## begin PASSAGE SHOWN
I have three remarks, two to Patterson, and one to LiVecche:
First, Patterson says that American soldiers, 1857, and again 1945, were “somebody’s husbands, sons, fathers, brothers…” – does this imply that Mexican or Japanese soldiers were not?
Second, he says that the size of American army heavily multiplied between 1941 and 1945 [leaving most of workload in civil and military economy to women]; on the other side he reproaches Japanese for “conscripting” women for (military, and other) production in Tokio. Does this imply, again, employing double standards? What kind of an argument is this?

If we treat our enemies like criminals or irresponsible lunatics, we should not be surprised if they treat us the same way.
This view leads to the goal of aiming (normative, and perhaps also factual) annihilation of our enemies, or to its surrogate - the unconditional surrender of the other side. However, it is questionable whether such surrender is a legitimate form of capitulation, which should be the end of the war and the establishment of a new peace (or the restoration of the old one).
It seems more likely that this kind of ending will be a truce, however long it can last (possibly indefinitely). Without mutual respect talking about ius in bello (where the matter of defining "legitimate targets" belongs) becomes empty. And war ceases to be a form of conflict (becoming something more like a chase or a hunt).

On the other side I liked (without prejudice to Hiroshima and Nagasaki) the line of Marc’s argumentatio in his saying that Japanese “couldn’t win”: he bases this claim on empirical evidence, which entails much more complex and very different (and much stronger) kind of (political) responsibility and need for justification (for Japanese leadership in pursuing impossible goals). This line of argumentation is emancipated of eschatological ballast that makes it so easy to jump to “conclusions”. (After all, respecting facts is the ultimate responsibility of all, not only of commanders.)
## end PASSAGE SHOWN
## begin SUPPLIED ENTRIES
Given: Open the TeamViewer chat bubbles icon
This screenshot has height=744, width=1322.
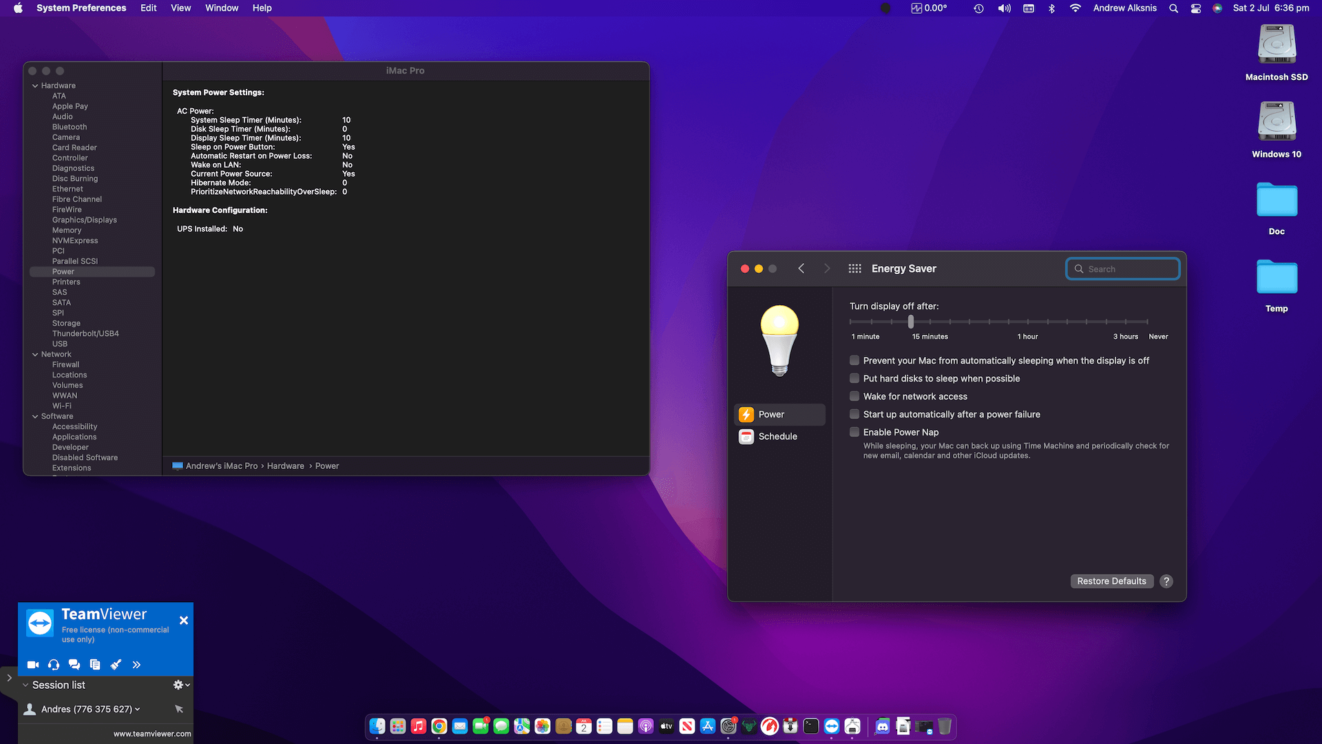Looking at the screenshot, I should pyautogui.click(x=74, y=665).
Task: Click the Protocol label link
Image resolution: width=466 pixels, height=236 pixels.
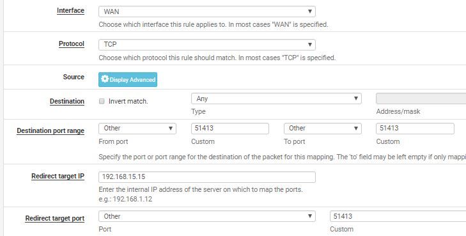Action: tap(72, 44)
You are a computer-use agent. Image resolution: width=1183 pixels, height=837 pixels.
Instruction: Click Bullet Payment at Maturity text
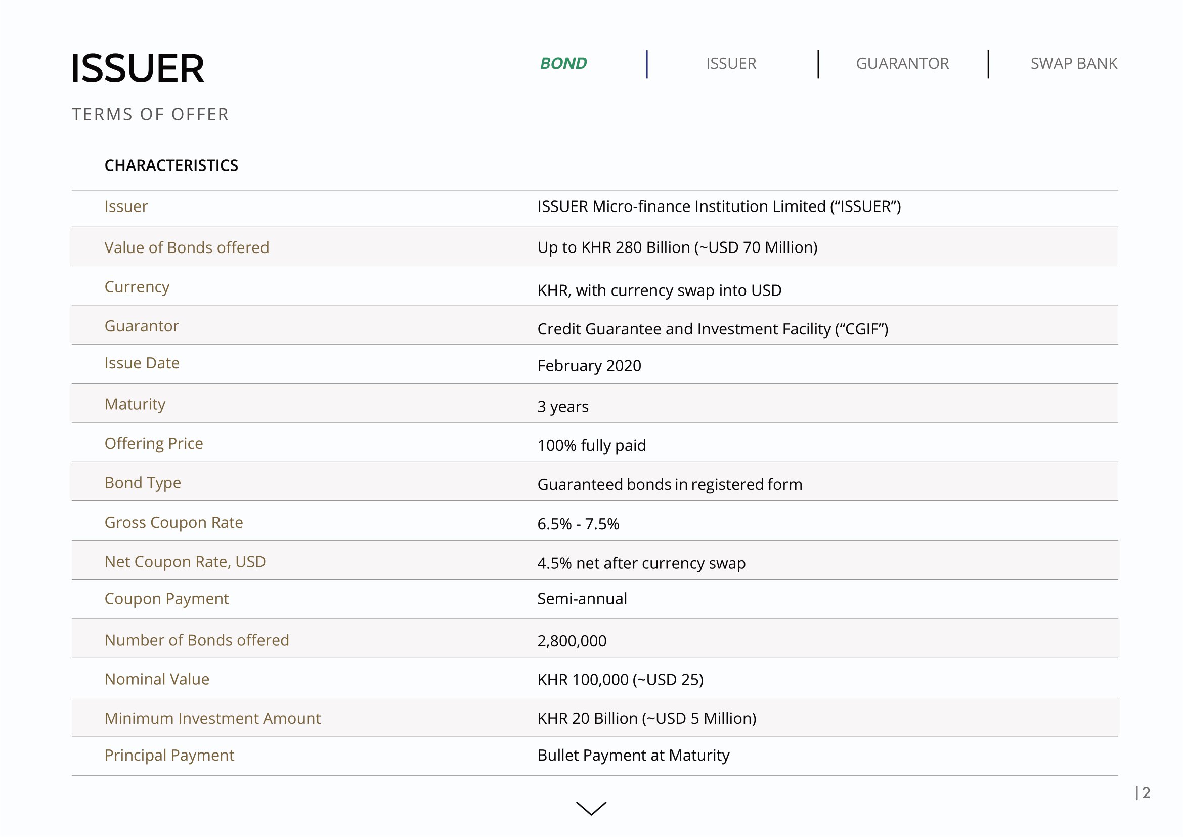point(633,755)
## end SUPPLIED ENTRIES
__WHAT IS ASKED__:
a) Say whether each statement agrees with the comment, answering yes or no and quoting the words of the comment that decide it: (i) The writer directs two remarks to LiVecche. (ii) The writer warns that enemies treated as criminals may respond in kind. (iii) The writer holds that ius in bello becomes empty without mutual respect.
b) According to the comment, what does Marc base his claim that the Japanese "couldn't win" on?
c) Transcribe everything in the comment from "If we treat" down to "the old one).".
The data has no connection to the comment.

__SOLVED TASKS__:
a)
(i) No: "I have three remarks, two to Patterson, and one to LiVecche"
(ii) Yes: "If we treat our enemies like criminals or irresponsible lunatics, we should not be surprised if they treat us the same way."
(iii) Yes: "Without mutual respect talking about ius in bello (where the matter of defining "legitimate targets" belongs) becomes empty."

b) He bases it on empirical evidence.

c)
If we treat our enemies like criminals or irresponsible lunatics, we should not be surprised if they treat us the same way.
This view leads to the goal of aiming (normative, and perhaps also factual) annihilation of our enemies, or to its surrogate - the unconditional surrender of the other side. However, it is questionable whether such surrender is a legitimate form of capitulation, which should be the end of the war and the establishment of a new peace (or the restoration of the old one).